Look, disk time counts, whether it's hadoop loading it into the memory of a given machine, or you reading it from disk and transferring it into a GPU piece by piece.
Your "hopefully it will be irrelevant" is, well, crazy.
I work for an employer with plenty of in-memory systems (very large ones in fact), and it certainly doesn't discount disk time. In fact, it matters a lot!
Disk time matters only when you read your data first time. The following queries won't have to read from the disk. The compressed data may sit in memory for days and the queries won't touch the disk. Now, if your compressed data doesn't fit into memory, then disk speeds of course would matter a lot, on this I agree with you.

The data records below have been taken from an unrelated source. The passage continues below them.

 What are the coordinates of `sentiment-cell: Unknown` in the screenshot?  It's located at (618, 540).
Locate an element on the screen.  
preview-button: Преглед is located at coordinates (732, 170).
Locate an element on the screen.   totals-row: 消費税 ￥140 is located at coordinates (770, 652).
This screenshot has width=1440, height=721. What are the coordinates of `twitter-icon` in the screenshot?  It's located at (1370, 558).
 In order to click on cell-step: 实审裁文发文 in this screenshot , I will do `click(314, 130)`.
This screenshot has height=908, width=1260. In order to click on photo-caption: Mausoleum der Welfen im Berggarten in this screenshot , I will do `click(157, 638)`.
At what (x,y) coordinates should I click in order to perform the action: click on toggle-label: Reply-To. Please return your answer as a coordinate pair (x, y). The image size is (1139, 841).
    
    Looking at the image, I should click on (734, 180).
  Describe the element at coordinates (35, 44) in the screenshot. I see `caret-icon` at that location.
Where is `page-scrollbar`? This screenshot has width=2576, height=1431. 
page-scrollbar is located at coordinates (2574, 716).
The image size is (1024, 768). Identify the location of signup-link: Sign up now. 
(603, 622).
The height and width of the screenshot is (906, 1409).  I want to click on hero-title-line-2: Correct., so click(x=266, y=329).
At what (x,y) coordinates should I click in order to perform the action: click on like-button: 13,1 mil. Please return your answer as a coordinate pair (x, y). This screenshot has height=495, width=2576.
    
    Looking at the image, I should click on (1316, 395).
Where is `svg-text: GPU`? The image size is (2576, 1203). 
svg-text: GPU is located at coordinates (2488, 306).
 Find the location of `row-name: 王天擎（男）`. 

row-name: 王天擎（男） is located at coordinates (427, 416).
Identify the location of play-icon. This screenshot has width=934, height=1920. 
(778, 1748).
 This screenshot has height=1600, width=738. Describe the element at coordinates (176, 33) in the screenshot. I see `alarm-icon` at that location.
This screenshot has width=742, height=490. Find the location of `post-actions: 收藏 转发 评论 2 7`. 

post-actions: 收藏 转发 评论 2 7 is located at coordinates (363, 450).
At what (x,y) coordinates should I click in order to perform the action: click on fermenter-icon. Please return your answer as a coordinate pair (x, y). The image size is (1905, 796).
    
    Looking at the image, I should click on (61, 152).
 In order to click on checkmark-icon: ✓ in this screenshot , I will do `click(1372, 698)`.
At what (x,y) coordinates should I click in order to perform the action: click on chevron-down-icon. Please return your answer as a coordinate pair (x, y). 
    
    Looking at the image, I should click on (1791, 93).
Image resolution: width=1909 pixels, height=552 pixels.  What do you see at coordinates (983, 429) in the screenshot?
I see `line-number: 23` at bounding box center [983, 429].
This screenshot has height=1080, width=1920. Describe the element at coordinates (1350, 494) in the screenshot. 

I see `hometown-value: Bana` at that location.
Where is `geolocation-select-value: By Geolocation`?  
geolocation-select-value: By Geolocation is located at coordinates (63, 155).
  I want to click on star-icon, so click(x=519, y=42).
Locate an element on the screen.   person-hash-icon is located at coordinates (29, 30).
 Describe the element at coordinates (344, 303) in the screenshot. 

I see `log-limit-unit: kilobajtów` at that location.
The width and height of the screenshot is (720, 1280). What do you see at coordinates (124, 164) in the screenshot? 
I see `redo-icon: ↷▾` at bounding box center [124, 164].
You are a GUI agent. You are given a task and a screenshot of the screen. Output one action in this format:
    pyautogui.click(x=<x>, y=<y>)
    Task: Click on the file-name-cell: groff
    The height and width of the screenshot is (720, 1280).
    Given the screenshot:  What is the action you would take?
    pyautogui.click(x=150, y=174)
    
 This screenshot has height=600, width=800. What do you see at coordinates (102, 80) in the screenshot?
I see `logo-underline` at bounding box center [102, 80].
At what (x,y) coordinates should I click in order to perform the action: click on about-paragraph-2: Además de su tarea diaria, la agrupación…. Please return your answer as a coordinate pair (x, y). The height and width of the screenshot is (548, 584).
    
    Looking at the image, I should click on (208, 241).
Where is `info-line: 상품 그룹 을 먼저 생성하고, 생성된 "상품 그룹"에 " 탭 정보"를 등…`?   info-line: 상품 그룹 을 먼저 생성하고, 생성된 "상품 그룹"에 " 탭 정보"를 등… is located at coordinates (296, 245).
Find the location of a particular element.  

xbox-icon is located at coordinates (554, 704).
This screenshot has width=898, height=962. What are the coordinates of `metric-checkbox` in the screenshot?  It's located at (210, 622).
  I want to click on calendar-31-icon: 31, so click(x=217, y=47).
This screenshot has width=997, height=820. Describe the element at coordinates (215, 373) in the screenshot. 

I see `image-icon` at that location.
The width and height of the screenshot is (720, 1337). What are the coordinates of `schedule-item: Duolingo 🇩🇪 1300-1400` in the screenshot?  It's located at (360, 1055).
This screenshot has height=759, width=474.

You are making a lot of assumptions about working set sizes, etc.
In any case, even if only once, it is still a cost you are paying, and a cost hadoop is paying, and it is completely wrong to simply subtract it out when comparing performance.
Look, disk time counts, whether it's hadoop loading it into the memory of a given machine, or you reading it from disk and transferring it into a GPU piece by piece.
Your "hopefully it will be irrelevant" is, well, crazy. I work for an employer with plenty of in-memory systems (very large ones in fact), and it certainly doesn't discount disk time. In fact, it matters a lot!